When I first laid eyes on Jeff Han’s next generation touchscreen interface, it gave me that tingle that told me, “Welcome to the future.” The same tingle I got when I saw my first command line interface in the late ’70s, or when I spotted my first GUI in the mid-’80s.

Oblong Industries’ newly available (after more than a decade in development) “spatial operating system“, G-speak, has turned that tingle into a burning itch. Nothing I have seen in tech innovation has made me as eager to live long enough to see it in my living room. Here’s a pretty stunning demo (via Slashdot), if you overlook that the operations performed don’t seem very useful, and just focus on the use of the space — what Oblong calls “The Luminous Room”:

The luminous room is achieved by what chief scientist John Underkoffler calls “gestural I/O” interaction with an I/O light bulb, a quaintly titled invention that sounds like it belongs in a steampunk novel. He writes in the unconventionally narrated company blog

Ten years in, the GUI that’s taken over the world’s idea of interface isn’t getting at everything there is. Substantial swaths of human brain are dedicated to understanding space, understanding geometry, understanding physical structure. A cartoon of a messy desk surface doesn’t much tax these swaths. The swaths can work harder, ought to be made to.

Graphics should be able to go on floors and walls, which stay put, but also on tables, which only mostly stay put, and on chairs and clipboards and pets and people and all else that stays put rarely.

[…]

It acknowledges that people and objects and architecture all occupy one continuous space. But it also acknowledges that projected pixels end up in that same space. So in the Luminous Room, every pixel has real-world coordinates.

“Real-world pixels”: another of oblong’s attempts to redefine the visual and verbal language of the operating system.
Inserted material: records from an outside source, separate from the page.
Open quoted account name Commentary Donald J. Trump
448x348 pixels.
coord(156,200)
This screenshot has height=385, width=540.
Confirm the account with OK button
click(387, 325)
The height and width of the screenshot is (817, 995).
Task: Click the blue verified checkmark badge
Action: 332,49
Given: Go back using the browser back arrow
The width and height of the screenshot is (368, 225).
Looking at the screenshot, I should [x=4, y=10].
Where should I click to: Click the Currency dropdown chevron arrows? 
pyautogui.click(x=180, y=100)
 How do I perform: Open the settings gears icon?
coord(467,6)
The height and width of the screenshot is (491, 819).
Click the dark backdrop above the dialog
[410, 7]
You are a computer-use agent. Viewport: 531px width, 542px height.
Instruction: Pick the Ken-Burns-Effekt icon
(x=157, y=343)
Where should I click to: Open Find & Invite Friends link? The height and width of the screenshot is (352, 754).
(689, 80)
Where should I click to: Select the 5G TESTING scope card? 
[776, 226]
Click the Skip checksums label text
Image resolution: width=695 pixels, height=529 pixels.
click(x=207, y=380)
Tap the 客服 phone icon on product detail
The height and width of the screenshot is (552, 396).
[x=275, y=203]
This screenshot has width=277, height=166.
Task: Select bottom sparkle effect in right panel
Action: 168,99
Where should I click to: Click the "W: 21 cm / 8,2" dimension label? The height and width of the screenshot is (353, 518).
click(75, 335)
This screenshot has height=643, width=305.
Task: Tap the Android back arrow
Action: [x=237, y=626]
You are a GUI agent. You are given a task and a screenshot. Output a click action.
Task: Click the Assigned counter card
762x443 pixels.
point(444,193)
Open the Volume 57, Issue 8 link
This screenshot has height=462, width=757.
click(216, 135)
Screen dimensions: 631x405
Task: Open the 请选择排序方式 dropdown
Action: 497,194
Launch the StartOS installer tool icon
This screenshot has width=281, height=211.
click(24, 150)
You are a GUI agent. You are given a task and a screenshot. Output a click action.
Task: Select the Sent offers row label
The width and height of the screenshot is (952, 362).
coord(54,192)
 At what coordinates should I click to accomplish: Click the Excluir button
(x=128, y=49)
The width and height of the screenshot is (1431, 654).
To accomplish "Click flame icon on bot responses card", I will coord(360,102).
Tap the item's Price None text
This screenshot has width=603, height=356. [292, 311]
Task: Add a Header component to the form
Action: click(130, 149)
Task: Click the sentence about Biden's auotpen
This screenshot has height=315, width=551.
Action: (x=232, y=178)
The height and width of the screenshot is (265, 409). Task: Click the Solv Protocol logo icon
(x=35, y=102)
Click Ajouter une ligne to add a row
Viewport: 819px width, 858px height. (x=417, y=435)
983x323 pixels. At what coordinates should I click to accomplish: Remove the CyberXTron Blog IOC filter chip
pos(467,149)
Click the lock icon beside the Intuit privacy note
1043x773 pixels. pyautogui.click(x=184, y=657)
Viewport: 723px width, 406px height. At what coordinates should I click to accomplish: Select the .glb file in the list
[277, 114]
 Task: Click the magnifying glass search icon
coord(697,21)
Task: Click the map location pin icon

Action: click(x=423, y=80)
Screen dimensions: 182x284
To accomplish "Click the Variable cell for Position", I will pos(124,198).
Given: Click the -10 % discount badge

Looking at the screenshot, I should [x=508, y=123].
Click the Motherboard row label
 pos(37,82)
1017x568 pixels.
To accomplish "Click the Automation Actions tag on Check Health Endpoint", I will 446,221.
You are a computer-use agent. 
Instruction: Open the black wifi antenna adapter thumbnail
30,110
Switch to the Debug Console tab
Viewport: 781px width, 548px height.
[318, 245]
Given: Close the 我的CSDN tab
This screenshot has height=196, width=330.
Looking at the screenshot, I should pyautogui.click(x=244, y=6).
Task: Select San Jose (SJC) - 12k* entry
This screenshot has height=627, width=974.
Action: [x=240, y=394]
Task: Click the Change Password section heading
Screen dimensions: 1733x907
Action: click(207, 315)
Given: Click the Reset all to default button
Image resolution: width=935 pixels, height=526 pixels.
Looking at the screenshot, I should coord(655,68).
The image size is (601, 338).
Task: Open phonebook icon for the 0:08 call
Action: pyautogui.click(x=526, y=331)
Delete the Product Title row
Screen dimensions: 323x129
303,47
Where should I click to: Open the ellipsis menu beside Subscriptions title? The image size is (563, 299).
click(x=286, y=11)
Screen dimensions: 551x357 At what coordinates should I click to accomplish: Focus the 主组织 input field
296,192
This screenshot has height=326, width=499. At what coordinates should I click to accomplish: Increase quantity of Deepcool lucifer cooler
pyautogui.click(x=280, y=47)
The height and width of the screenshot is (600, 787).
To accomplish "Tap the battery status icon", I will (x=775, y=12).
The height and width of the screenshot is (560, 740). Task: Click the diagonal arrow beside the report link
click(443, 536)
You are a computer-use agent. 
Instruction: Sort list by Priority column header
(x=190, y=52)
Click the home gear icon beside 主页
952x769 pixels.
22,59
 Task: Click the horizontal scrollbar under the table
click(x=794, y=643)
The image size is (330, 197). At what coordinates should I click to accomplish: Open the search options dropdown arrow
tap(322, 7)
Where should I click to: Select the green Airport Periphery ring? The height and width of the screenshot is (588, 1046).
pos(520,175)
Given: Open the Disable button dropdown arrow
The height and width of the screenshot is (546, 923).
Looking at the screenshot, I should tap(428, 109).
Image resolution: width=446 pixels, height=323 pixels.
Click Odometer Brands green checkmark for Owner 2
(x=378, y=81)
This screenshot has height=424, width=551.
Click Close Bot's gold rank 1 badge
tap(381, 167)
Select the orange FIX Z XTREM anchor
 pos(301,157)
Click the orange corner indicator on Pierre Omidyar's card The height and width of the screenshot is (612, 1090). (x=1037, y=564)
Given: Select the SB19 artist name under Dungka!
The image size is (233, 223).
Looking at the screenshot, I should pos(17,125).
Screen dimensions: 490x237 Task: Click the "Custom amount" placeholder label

Mind you they’re not quite as ‘real world’ as those in the film Minority Report — for which Underkoffler served as science advisor and trained the actors to use the gestures you probably recognise — but the point is that the pixels are aware of where they are in the room itself, which puts this technology a leap forward from Jeff Han’s, and may mark this release as the first morning ray of the seminal paradigm shift above the GUI we’ve all been waiting for.

Software development kits for G-speak are said to be available for Linux and Mac OS X, although Oblong seems to want you to email them directly to inquire.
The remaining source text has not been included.